Dorothy “Dot” Anderson

Dorothy “Dot” Anderson was the first and only woman to earn a Penn State “Varsity-S” letter for her feats on a men’s athletic team. 

The dynamic tennis player attended Butler High School in Western Pennsylvania. Although tennis enjoyed limited popularity in the region, Anderson began playing in the fourth grade and found opportunities to compete in local and regional tournaments sponsored by the United States Lawn Tennis Association. In 1927, as a 15-year-old, Anderson made her debut in a losing effort in the singles finals of the Northwestern Pennsylvania Lawn Tennis Association championship in Oil City.

In the fall of 1930, Anderson enrolled at Carnegie Tech in Pittsburgh where coaches recruited her to play on the men’s intercollegiate squad. However, the dean of women denied her request to join the freshman tennis team, even though a New York Times columnist concluded that Anderson would have been the number two player on the team.

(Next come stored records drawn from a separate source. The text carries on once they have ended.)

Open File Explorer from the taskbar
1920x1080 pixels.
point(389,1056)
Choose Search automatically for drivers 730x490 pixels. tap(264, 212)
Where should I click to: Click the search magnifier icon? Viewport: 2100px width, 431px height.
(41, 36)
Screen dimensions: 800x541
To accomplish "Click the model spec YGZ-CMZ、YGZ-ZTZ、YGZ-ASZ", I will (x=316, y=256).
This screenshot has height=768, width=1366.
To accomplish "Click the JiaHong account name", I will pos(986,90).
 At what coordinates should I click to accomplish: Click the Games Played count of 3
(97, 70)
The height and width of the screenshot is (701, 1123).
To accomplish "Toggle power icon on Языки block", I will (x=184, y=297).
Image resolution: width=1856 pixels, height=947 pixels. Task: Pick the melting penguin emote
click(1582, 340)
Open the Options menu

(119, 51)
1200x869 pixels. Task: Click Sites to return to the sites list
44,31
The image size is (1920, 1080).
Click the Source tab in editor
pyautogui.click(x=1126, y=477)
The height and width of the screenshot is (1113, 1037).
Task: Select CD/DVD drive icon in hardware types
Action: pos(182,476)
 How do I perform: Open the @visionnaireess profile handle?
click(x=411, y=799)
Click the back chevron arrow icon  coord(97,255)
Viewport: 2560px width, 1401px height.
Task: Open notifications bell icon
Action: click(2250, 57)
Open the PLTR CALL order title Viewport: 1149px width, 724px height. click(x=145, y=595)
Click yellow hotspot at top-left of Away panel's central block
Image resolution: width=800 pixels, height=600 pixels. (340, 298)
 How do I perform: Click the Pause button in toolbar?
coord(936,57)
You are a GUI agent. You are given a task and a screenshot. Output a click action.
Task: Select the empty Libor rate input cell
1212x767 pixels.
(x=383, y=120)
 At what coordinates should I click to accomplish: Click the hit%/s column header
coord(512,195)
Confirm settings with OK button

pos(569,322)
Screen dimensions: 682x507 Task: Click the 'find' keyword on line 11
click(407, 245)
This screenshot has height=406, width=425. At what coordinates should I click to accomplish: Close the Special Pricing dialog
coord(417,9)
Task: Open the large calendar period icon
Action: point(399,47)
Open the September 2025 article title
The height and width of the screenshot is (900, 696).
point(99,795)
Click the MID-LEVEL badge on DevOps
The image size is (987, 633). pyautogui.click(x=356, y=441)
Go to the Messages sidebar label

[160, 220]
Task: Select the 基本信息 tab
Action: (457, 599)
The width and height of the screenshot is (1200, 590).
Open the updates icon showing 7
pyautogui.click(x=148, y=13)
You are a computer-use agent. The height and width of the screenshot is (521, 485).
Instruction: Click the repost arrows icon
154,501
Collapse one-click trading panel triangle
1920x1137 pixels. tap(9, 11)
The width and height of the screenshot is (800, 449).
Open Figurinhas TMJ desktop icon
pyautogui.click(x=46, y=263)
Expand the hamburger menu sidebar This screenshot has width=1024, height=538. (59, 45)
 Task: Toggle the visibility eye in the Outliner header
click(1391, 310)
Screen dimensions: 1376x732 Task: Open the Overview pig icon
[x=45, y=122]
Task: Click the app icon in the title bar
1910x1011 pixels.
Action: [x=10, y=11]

After leaving Carnegie Tech when the school denied her request to play on the men’s team, sports columnists predicted a bright future for the 19-year-old after she won the 1931 Northwest Pennsylvania tournament, a feat she repeated in 1932 and 1933. In 1932, Anderson also prevailed at the Western Pennsylvania championship. Seeking to further her tennis career, she spent the next two years playing on Southern California’s highly competitive tennis circuit where she enjoyed only modest success.

“Dot” Anderson (front row, far right) joined the Penn State men’s tennis team in 1935 and earned a varsity letter. (Penn State All-Sports Museum)

In the fall of 1933, Anderson arrived at Penn State, ranked as one of the top women’s players in Western Pennsylvania. Harvey W. “Dink” Stover, Penn State’s men’s tennis coach, recruited Anderson to play for his varsity team, recognizing that her skill and novelty as a woman playing on the men’s team might bring more fans to Penn State matches in an era in which the Great Depression ravaged intercollegiate athletic budgets.

Penn State’s Dean of Women Charlotte Ray and Athletic Director Hugo Bezdek supported Anderson’s petition to compete and during her senior year in 1935, she joined the men on the Nittany Lion varsity team. That May, Anderson won her first match against Carnegie Tech in front of a large crowd. She went on to earn victories against male opponents from Bucknell, Gettysburg, Johns Hopkins, Dickinson, and Syracuse.

A controversy erupted when the United States Naval Academy’s athletic director refused to allow his men to play against a woman. Anderson’s only loss of the season came from her Cornell opponent during the season finale. For her efforts, Penn State honored her with a varsity letter, an event that made national headlines.

Amateur tennis was an expensive endeavor, and Anderson could not afford to continue playing. She returned to Butler where she taught at the local high school before marrying and moving to Wisconsin. Anderson got back into amateur tennis and won several Wisconsin women’s championships. She died in 2001 at the age of 89.

Anderson’s one-year career at Penn State had a few immediate implications.  Until the early 1960s, intercollegiate sport almost entirely excluded women. Still, between 1935 and 1955 at least five other women enjoyed some successes on men’s intercollegiate tennis squads in Western Pennsylvania. In 1964, Penn State’s athletic administration invoked Anderson’s pioneering efforts when it inaugurated a women’s tennis team as a part of the new women’s athletic program.

Jacob Fredericks & Mark Dyreson


Sources:

Slotcavage, Tommy and Mark Dyreson. “Anomaly or Harbinger? Penn State’s 1935 Female “Letter ‘Man’” and New Frontiers in the History of Women’s Intercollegiate Sport in the United States,” The International Journal of the History of Sport 36, nos. 17-18 (2019): 1574-1611.

Dorothy Anderson file, Pennsylvania State University. Intercollegiate Athletics, Athlete and Athletics Personnel Files, 1875-2016, 477, Eberly Family Special Collections Library.